Kidswear has been the most resilient clothing sector in the recession, according to market research house Verdict.

The report also said that the closure of Woolworths late last year released £250m of market share for competitors. The largest growth in market share has been seen by the supermarkets and value retailers such as Asda, Tesco and Primark

Verdict estimated that the kidswear market will be worth £4.63bn in 2009, down 0.1% on 2008, whereas the clothing market as a whole is estimated to drop 0.6% in 2009. The comparative strength of kidswear has been attributed to a mini-baby boom during the recession as well as the tendency for people to delay having children and so accumulate more disposable income to spend on them than younger parents used to.

Since the demise of Woolworths, which had 5.4% market share in 2008, other retailers have extended their grip on the market, with Primark’s market share up 0.6% to command a 7.1% share of the market, Tesco’s up 0.5% to 7.8%, Asda’s up 0.4% to 9.3% and Matalan’s up 0.3% to a 3.4% slice of the market.

Next retains the top spot in terms of market share with 9.8% in 2009 a 0.1% increase.

Verdict lead analyst Maureen Hinton said: “The disruption to Woolworths’ sales when it collapsed provided a big opportunity for competitors, even though Shop Direct now has the benefit of the brand.”

Though the supermarkets have upped their share of the kidswear market by £68m, clothing specialists have collectively made the biggest gain, taking an extra 2.7% share to account for over half of all sales with 51.2% total market share.

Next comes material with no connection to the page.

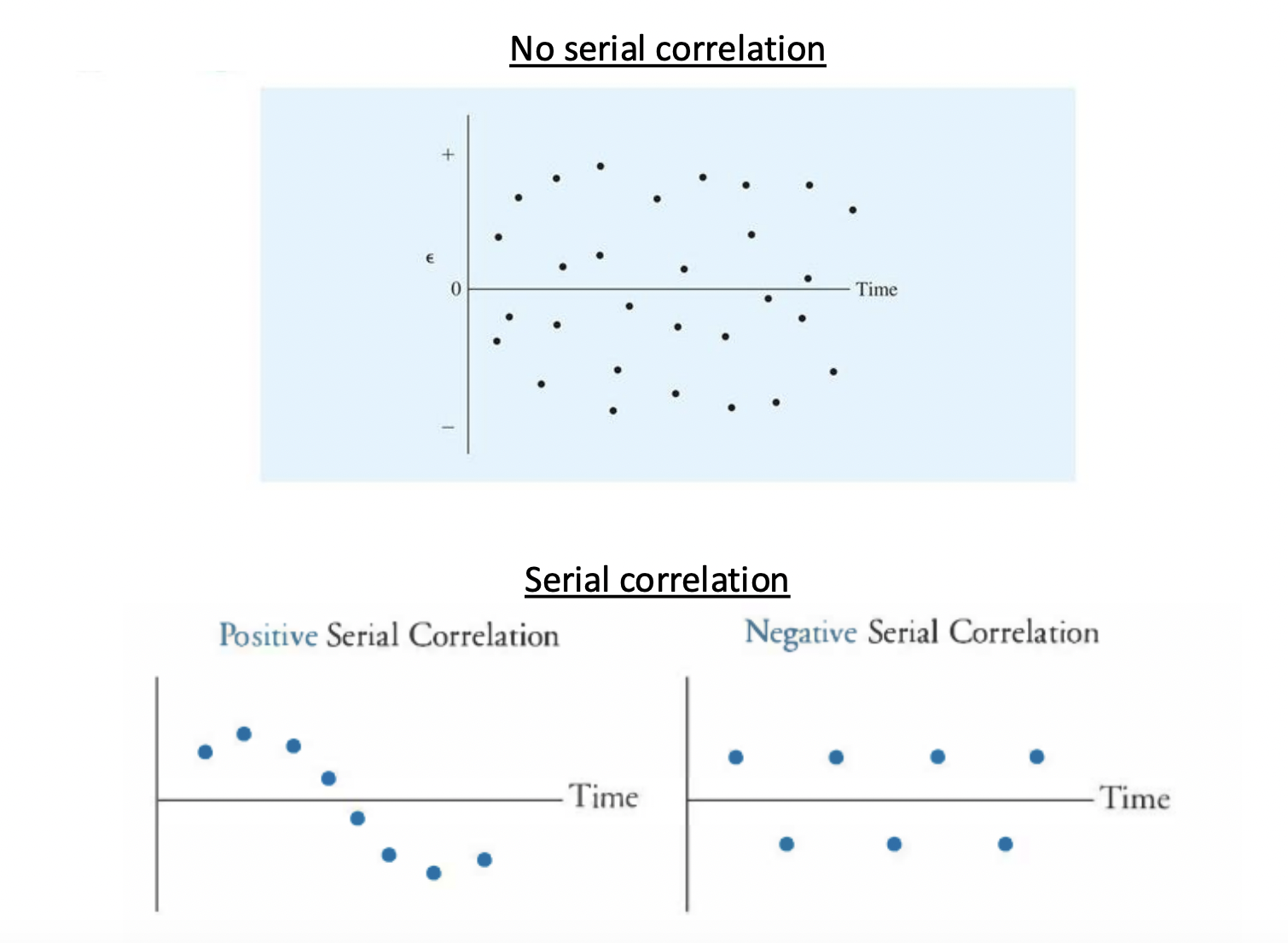Click the plus sign on the top chart's axis
This screenshot has width=1288, height=943.
[448, 154]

Hinton added: “Clothing retailers are looking for new opportunities to grow their sales and childrenswear is a natural extension of adult ranges to attract incremental sales. The likes of H&M and Zara have been giving their childrenswear ranges a higher profile and parents are buying more online, not just because of its convenience, but also the access it gives to lesser known, more exclusive, ranges.”